Hydraulic sorting gates are a great addition to any corral system that is working a lot of cows. They let you work faster, more accurately, safer, and with less people. The only draw back is the expense, and the need for some “know-how” to put a system together that works right the first time.
I’ve probably put in close to 200 sorting gates in my life and I’d like to share some tips with you here. It’s a big subject, so I’m going to break it down into a few posts to properly go thru everything.
There are two places you would use a hydraulic gate. The first is in front of the chute for sorting, the second is at the tub or bud box for forcing cattle into the alley.
They work great for sorting in front of the chute. These gates are usually controlled at the chute, or on a switchboard at the desk of the guy recording information. they can be opened when you make a decision on what group the cow will go into. These gates are usually lighter duty and the hydraulics can be set up to just move the gate without having to worry about latching it shut.
Hydraulic gates also work great where you are forcing cows into the alley. A tub gate, bud box gate, or staging gate in the alley before a tub are great examples. These gates are heavier, and usually have to swing 90 degrees, or in the case of tubs, 180 or 270 degrees. Staging gates also take a lot of pressure when groups of cows push against them.
If they are properly installed, hydraulic gates are very strong and reliable, but there are some weak points to every system.

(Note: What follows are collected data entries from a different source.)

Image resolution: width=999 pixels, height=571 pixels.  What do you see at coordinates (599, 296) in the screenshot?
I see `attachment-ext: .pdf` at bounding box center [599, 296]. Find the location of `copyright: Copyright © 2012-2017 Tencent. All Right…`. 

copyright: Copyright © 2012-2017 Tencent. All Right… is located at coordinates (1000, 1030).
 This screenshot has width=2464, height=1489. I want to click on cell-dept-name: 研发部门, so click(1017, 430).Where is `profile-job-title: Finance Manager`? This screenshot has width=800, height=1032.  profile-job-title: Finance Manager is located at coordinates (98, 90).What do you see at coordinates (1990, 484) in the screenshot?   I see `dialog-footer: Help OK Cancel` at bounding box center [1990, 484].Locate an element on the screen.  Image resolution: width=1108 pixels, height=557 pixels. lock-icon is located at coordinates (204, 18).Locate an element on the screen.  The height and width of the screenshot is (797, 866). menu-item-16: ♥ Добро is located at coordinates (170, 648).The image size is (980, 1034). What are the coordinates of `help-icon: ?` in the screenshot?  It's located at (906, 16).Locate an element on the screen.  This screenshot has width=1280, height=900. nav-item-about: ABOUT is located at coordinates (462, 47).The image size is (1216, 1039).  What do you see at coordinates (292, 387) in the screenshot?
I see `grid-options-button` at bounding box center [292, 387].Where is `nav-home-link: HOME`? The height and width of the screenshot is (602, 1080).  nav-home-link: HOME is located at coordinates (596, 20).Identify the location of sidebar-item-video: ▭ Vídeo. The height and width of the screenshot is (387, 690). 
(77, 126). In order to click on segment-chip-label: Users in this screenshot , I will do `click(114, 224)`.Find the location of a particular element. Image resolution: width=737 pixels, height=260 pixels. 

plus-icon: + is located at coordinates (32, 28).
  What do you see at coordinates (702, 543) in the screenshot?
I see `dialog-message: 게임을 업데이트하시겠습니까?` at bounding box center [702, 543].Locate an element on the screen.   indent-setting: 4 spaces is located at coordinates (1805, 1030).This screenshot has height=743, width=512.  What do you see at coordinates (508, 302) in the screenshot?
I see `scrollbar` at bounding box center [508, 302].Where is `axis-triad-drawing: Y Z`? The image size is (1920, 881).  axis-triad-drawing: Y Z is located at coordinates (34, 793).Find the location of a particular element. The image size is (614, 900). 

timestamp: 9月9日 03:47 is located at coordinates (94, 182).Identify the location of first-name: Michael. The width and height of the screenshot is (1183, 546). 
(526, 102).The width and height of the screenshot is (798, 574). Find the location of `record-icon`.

The biggest weak point is the that the cylinders are pushing on a long gate from very close to the hinge. It takes a lot of force to move and stop the gate from this position. Now, when the cylinder starts you have a little bit of cushion from your hoses and bypass valve, but when the cylinder stops, it stops almost instantly as the valve closes. A second weak point is closely related. The cylinder is holding the gate closed when groups of cows press against it. If you are in a pressure area, you must put a latch on the gate, or you will be dealing with a broken mounting bracket pretty quickly
Another weakness is more to do with the hydraulics. In the cold weather of a northern winter, it can be a challenge to get your hydraulics system working. A sorting system has a unique feature that many other hydraulics don’t have, and that’s that they have very long hoses running in a circuit to all the gates. These hoses hold a lot of fluid, and they create a lot of resistance. When the oil is super cold, all this fluid conspires to try to keep your motor from getting up to speed to operate. The result is burned up electric motors.